> _Screenshot grounding data_:
╔══

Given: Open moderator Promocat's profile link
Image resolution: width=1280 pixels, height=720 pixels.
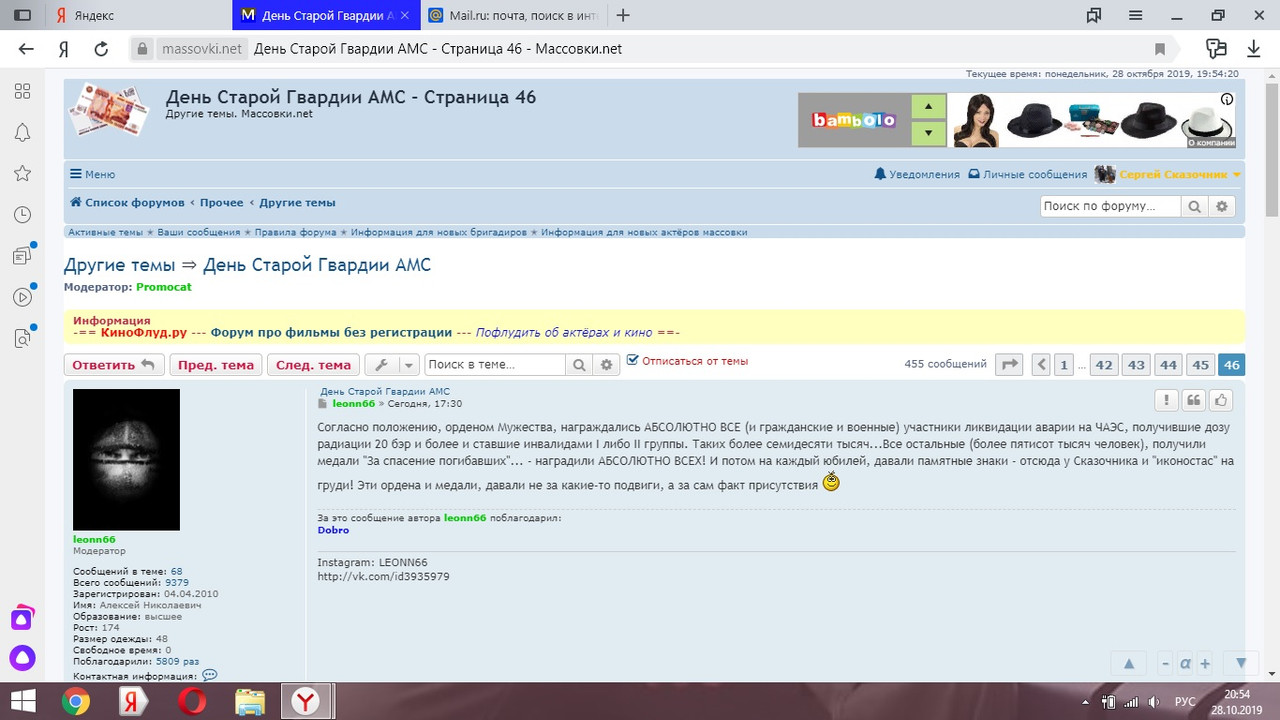Looking at the screenshot, I should (163, 287).
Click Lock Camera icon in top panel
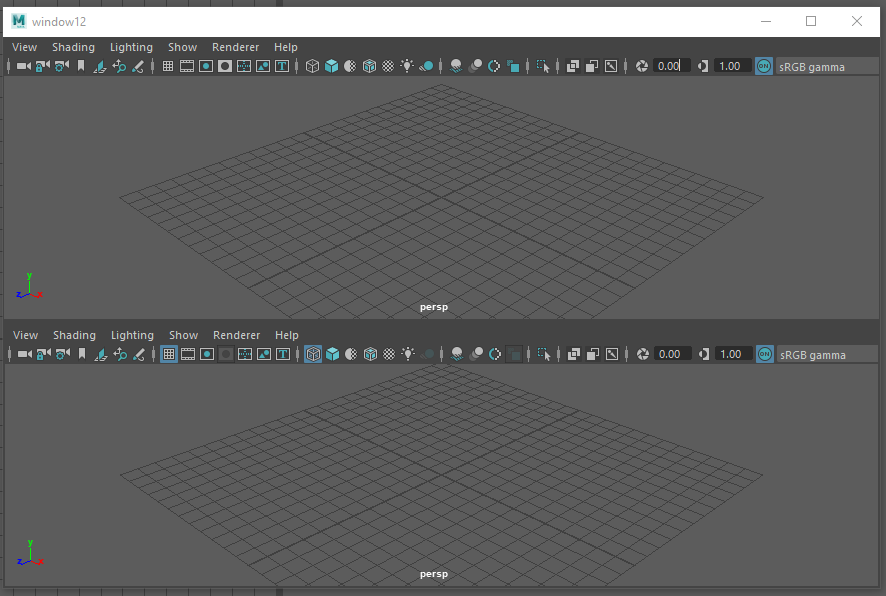886x596 pixels. coord(43,66)
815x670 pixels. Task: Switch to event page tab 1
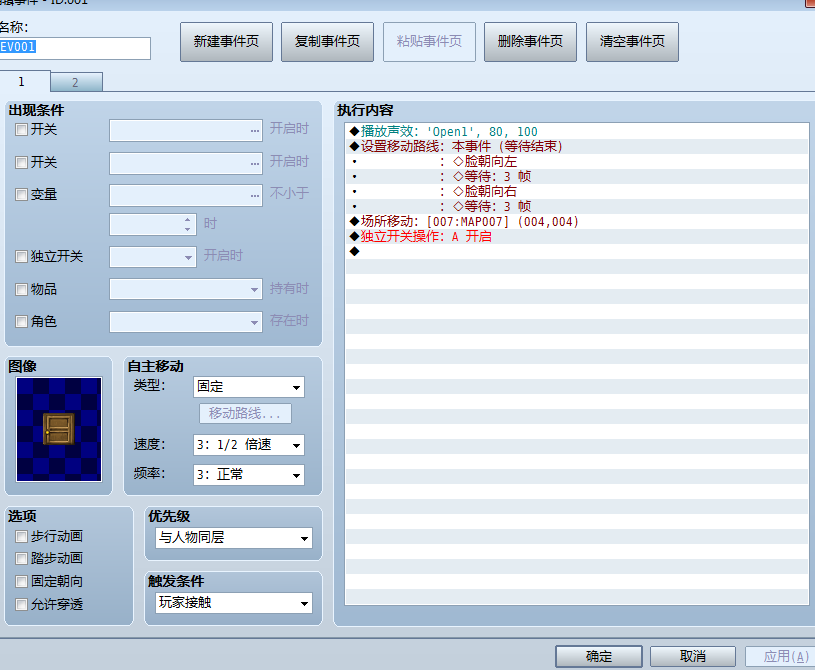(22, 81)
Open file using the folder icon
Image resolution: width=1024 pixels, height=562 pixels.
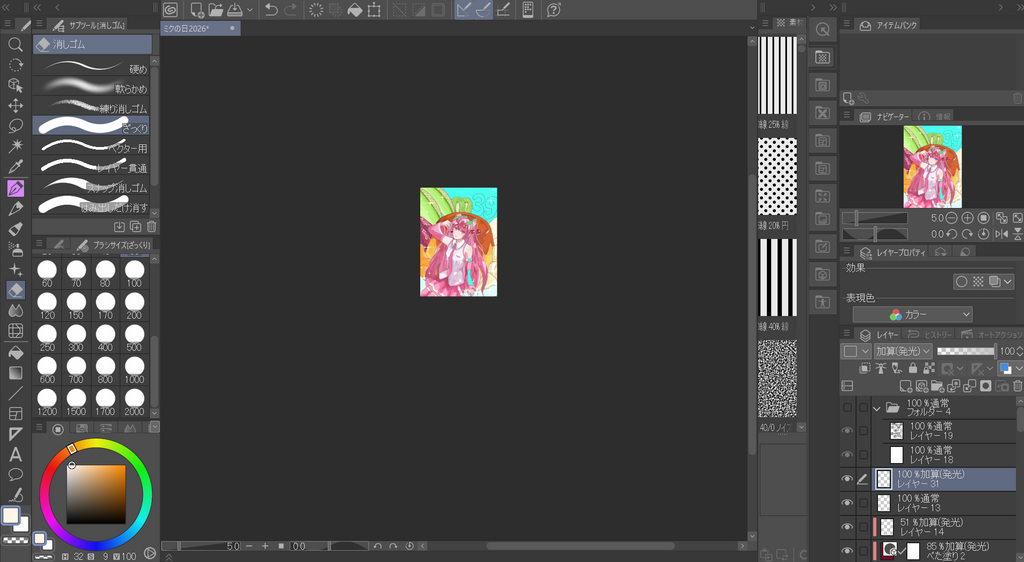(x=216, y=10)
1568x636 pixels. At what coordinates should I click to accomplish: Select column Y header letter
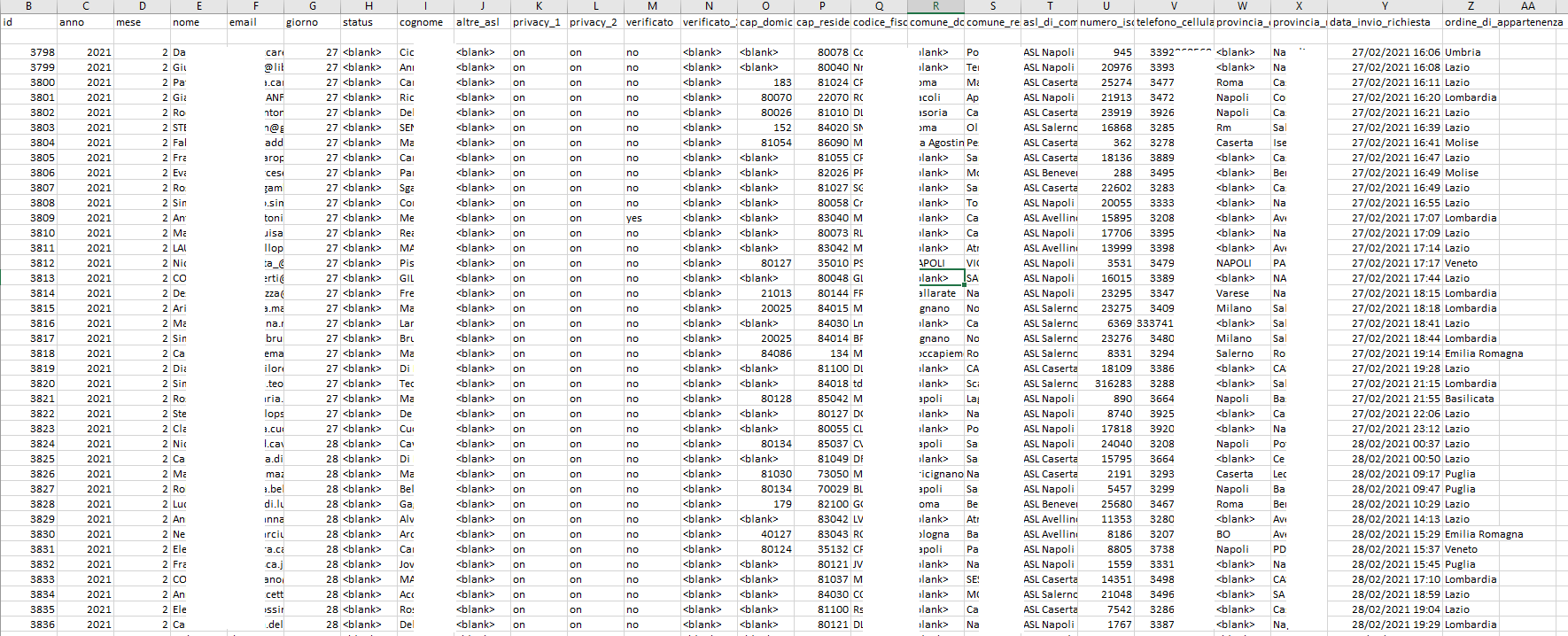1385,6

╚══

> _Description of the task_: The response must repeat all the lines above exactly and include no pictures.

> _Answer area_:
Given: Open moderator Promocat's profile link
Image resolution: width=1280 pixels, height=720 pixels.
Looking at the screenshot, I should (163, 287).
Click Lock Camera icon in top panel
886x596 pixels. coord(43,66)
815x670 pixels. Task: Switch to event page tab 1
(22, 81)
Open file using the folder icon
Image resolution: width=1024 pixels, height=562 pixels.
(x=216, y=10)
1568x636 pixels. At what coordinates should I click to accomplish: Select column Y header letter
1385,6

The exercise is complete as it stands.